Muscle biopsy for pathologic grading and biomarker studies
Each subject underwent a lower extremity muscle biopsy in a muscle safely accessible by needle biopsy and included tibialis anterior, gastrocnemius muscles, vastus lateralis and one hamstring (biceps femoris) muscle. T2-STIR hyperintense muscles were preferentially biopsied when possible. Biopsies were obtained under sterile condition using either UCH modified Bergstrom needles (Rochester) or regular Bergstrom needles (Seattle). Biopsy specimens (75 to 150 mg) were divided into three aliquots. Two samples were flash-frozen in liquid nitrogen within 30 s of removal and stored in −80°C freezers for RNA expression studies, and the third was oriented under a dissecting microscope and frozen in isopentane cooled in liquid nitrogen for histologic evaluation. Muscle biopsies from unaffected control individuals obtained under identical conditions and banked at the University of Rochester were the source of the normal control samples for RNA expression studies.
Grading of muscle biopsy pathology
The histopathologic samples were graded for the severity of the pathologic changes based on 10-μm sections stained with hematoxylin & eosin and trichrome. A pathologic severity score is determined for each biopsy based on a 12-point scale giving a 0–3 score to each of the four major histologic features: variability in fiber size, percent of centrally located nuclei, interstitial fibrosis and muscle fiber necrosis/regeneration/inflammation. Pathologic scores of 1–4 are considered mild, 5–8 moderate and 9–12 severe (16).
RNA-Seq analysis
The preprocessing of RNA-Seq data started with filtering unqualified reads, followed by trimming Illumina universal adapter using Trimmomatic-0.32. Subsequently, the preprocessed reads were aligned to genome build hg38 using Tophat-21.0/Bowtie2-2.2.6. To profile the gene expression, the gene features and annotation were first obtained from GENCODE, version 24. Gene counts were then estimated by using Bioconductor function GenomicAlignment::summarizeOverlap with IntersectionStrict mode, which restrict read counts to those that fall completely within the range of exons.

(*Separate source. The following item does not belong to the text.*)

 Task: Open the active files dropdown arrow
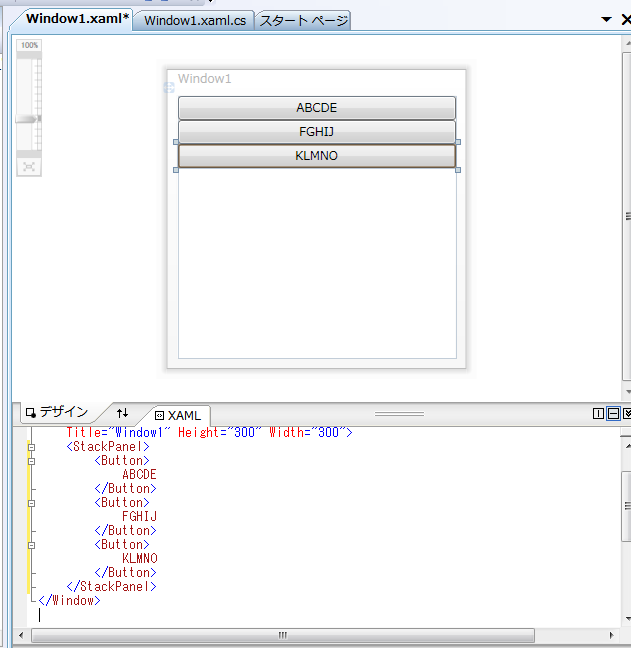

The FSHD clustering and score of the RNA-Seq samples were based upon four FSHD-positive biomarkers that were previously found in Yao, 2014 [18, 28]: LEUTX, KHDC1L, PRAMEF2 and TRIM43. Using DESeq2’s regularized log2 scaling [30] on the biomarkers, the hierarchical clustering classified the RNA-seq samples into four categories, labeled group 1 to 4. Group 1 exhibited the lowest expression, whereas group 4 the highest. The FSHD score is evaluated by taking the sum of the four biomarkers’ log2 difference from the control average. Further downstream analysis for RNA-seq samples included differential and GSEA using DESeq2 and GOSeq Bioconductor packages, respectively.

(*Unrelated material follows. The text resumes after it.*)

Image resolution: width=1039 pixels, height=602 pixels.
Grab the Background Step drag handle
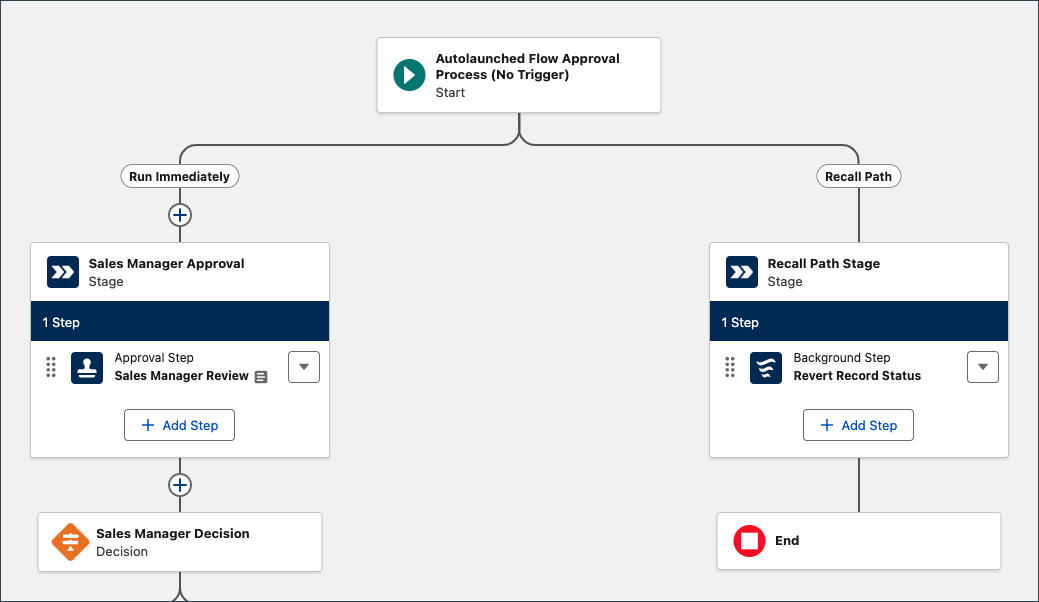730,367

The bioinformatics analysis and visualization were mostly performed using R/3.4 and Bioconductor 3.5 packages. The RNA-seq data and gene counts have been deposited to GEO series GSExxxxx. Codes for preprocessing pipeline and reproducible analysis can be found in TapscottLab’s GitHub repository, https://github.com/TapscottLab/FSHD-Biopsy-RNA-seq.
Biostatistical analysis
Initial analyses employed counts of MRI features by RNA-Seq groupings. Secondary analyses computed correlations between MRI and pathology and RNA-Seq features using Spearman correlations as the qualitative measures were ordered and the pathology and RNA scores were skewed.
Supplementary Material
Acknowledgement
This work is supported by National Institute of Health, National Institute of Arthritis and Musculoskeletal and Skin diseases [U54 AR065139] and a Friends of FSH Research grant.

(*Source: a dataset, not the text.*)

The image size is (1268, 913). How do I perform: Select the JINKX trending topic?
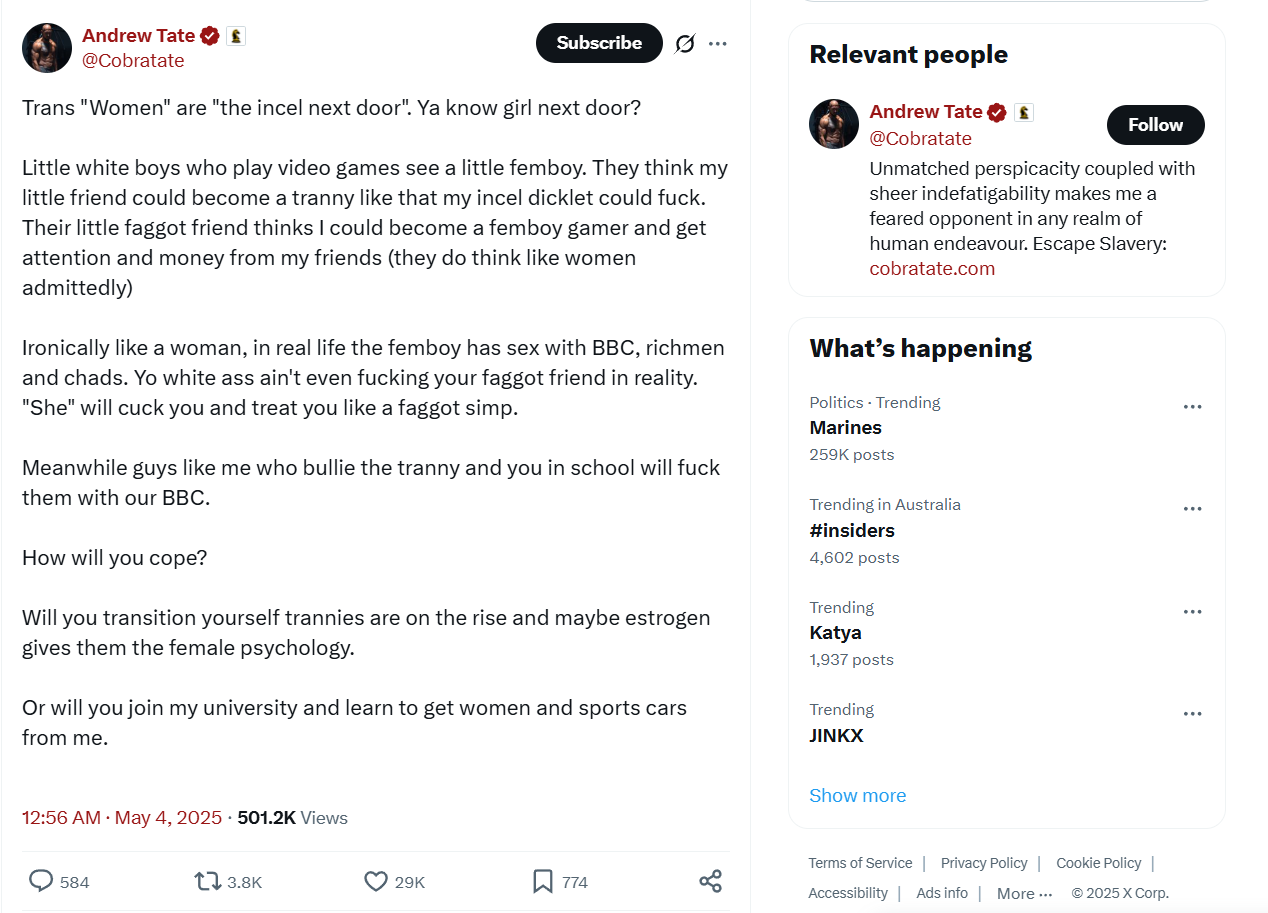point(836,735)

Conflict of Interest statement. Some of the authors consult for companies performing or preparing clinical trials in FSHD: Fulcrum Therapeutics (R.T., S.M.vdM., S.J.T.), Acceleron Pharma (R.T.) and Genea Biocells (R.T.). R.T., S.M.vdM. and S.J.T. have filed provisional patents targeting DUX4 as a therapeutic and measuring DUX4-regulated genes as candidate biomarkers.